When contacted by Tech in Asia, Chua said he is considering the deal.
U-Zyn Chua (left) with his lawyers after the court hearing on Tuesday / Photo credit: U-Zyn Chua’s Instagram account
The terms of the deal were not disclosed. If Chua accepts the deal, it would likely end months of in-fighting between him and Hosp, which was sparked by a round of layoffs at Cake Group in November 2023.
At the time, Chua said that he was opposed to the layoffs, adding that Hosp had kept him out of the loop and unilaterally carried out the job cuts.

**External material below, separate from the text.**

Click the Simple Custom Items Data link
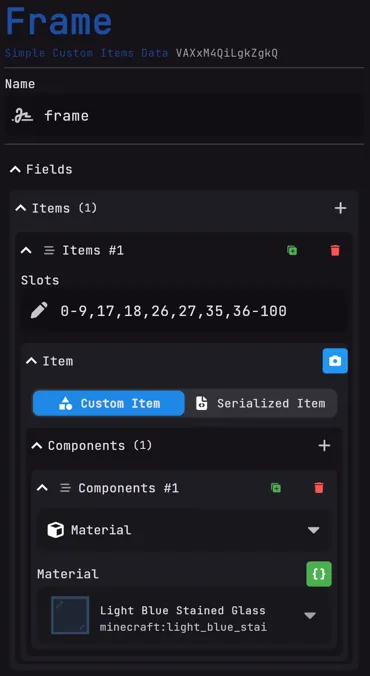Image resolution: width=370 pixels, height=676 pixels. (86, 53)
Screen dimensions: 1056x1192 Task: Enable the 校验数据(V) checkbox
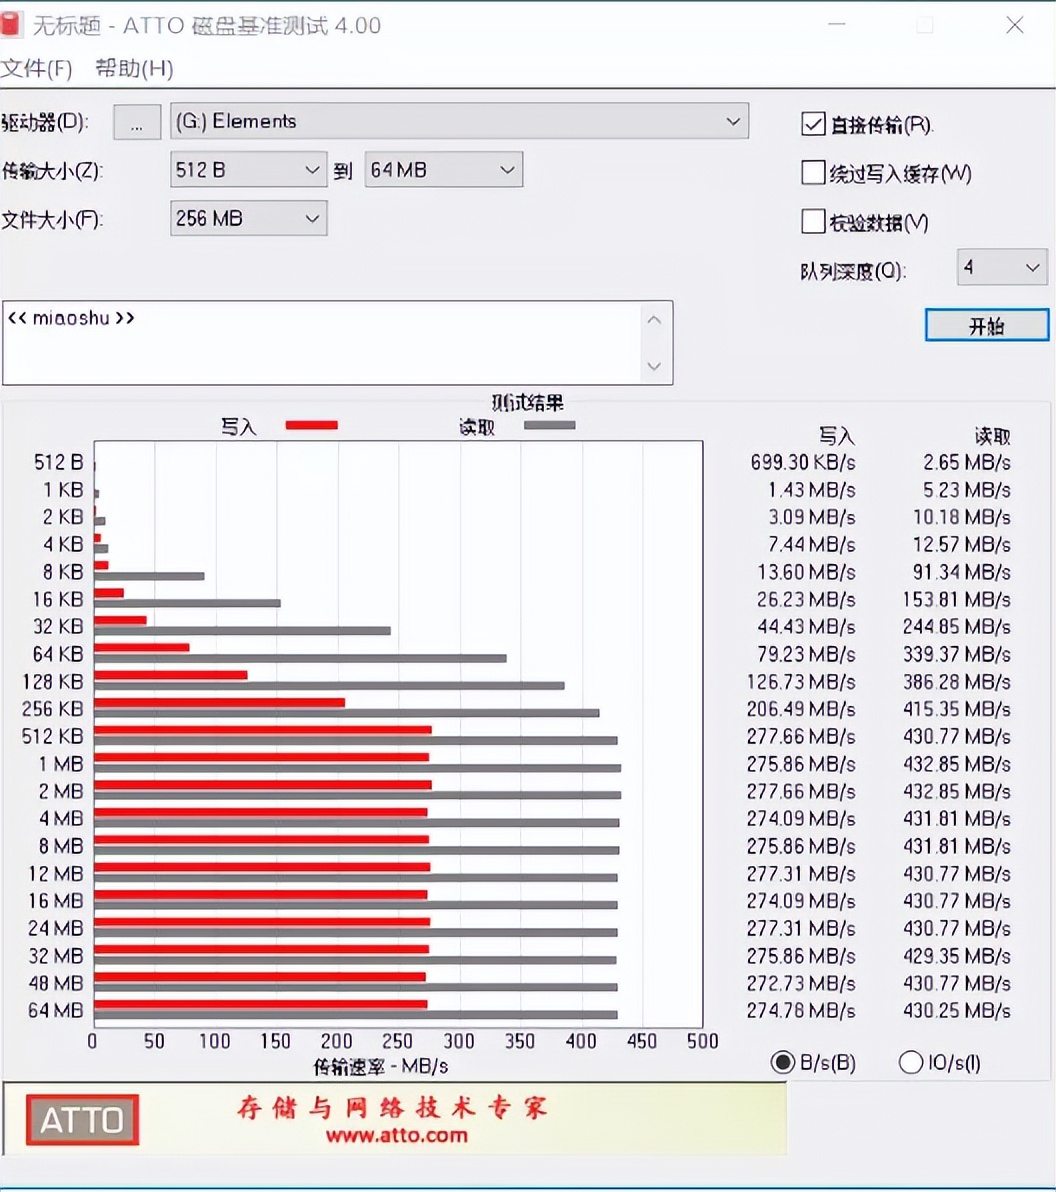click(x=813, y=221)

Chua, who is still a director at the company, filed the winding-up application last December. He stepped down from his role as CTO in January this year.
Hosp tweeted that his lawyers had filed a notice with the courts stating he would resist the winding-up application.

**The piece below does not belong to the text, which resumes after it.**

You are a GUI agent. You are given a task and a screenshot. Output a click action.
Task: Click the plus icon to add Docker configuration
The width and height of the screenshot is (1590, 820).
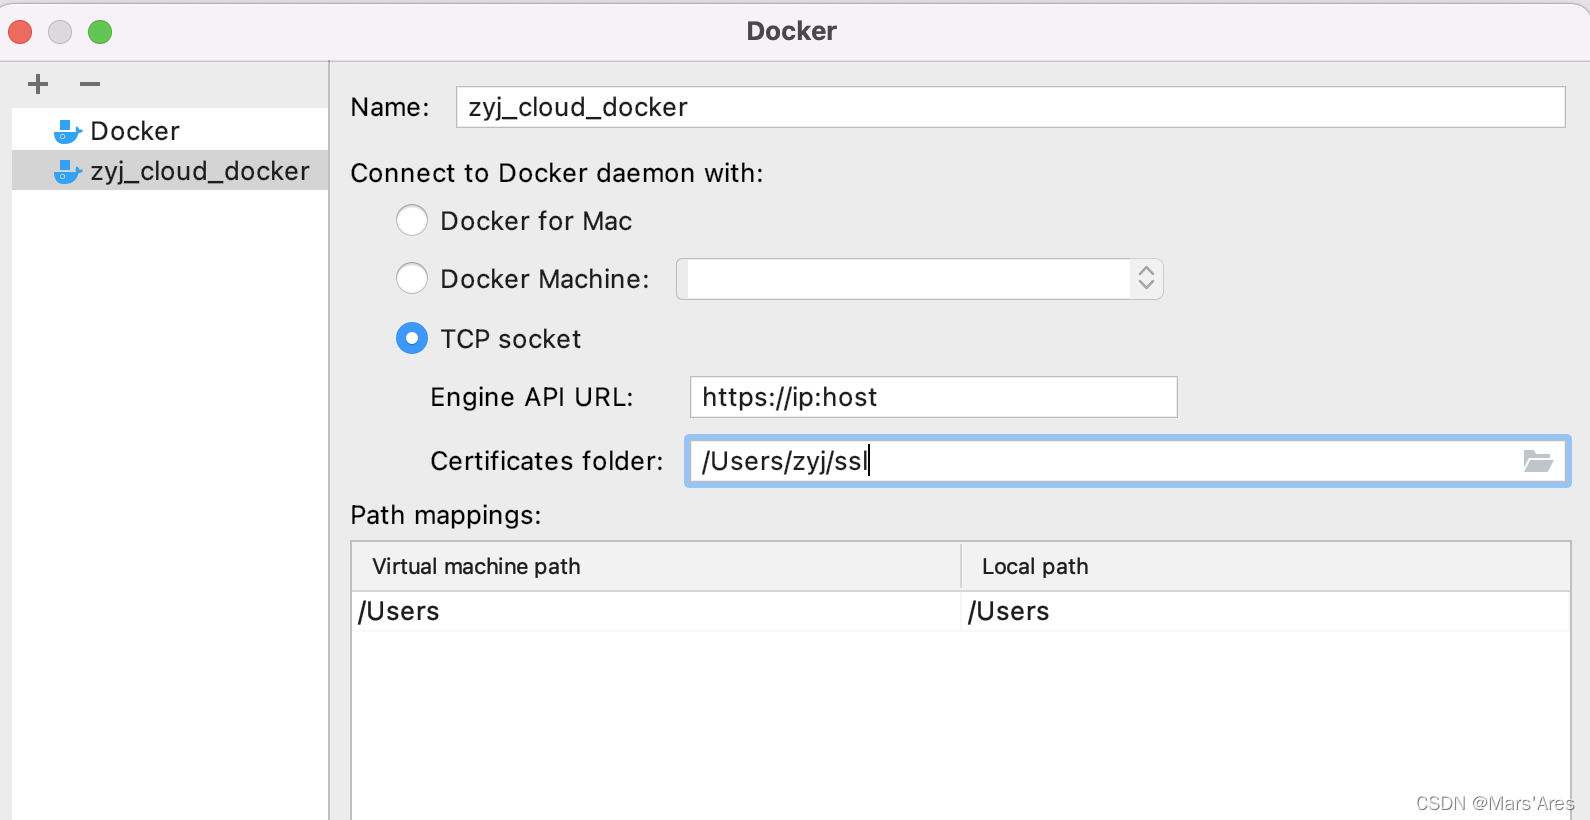pos(38,84)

See also: Cake Group cuts staff by 30% amid rift between co-founders
In an email sent to employees last November, Hosp acknowledged that Cake Group grew operating costs too quickly and underestimated “both the longevity and extent of a broader slowdown in the crypto landscape.”
The group, which earns from transaction fees, saw revenue dwindle by over half to US$266 million in 2022 from US$631 million in 2021. Profit fell by over 5x year on year to US$23.5 million in 2022.
Hosp could not be reached for comment. He posted on X (formerly Twitter) acknowledging the adjournment but did not mention the offer to sell.
Cake Group co-founders Julian Hosp (left) and U-Zyn Chua in 2022 / Photo credit: Cake Group
The two founders established Cake Group in 2019 along with John Rost and Howard Fineman. The latter two left the company in 2021.
Rost and Fineman sued Cake Group over their exit packages in 2023, a case which was settled on February this year, according to an X post from Bake, a crypto platform under the Cake Group umbrella. Bake changed its name from Cake DeFi in June 2023.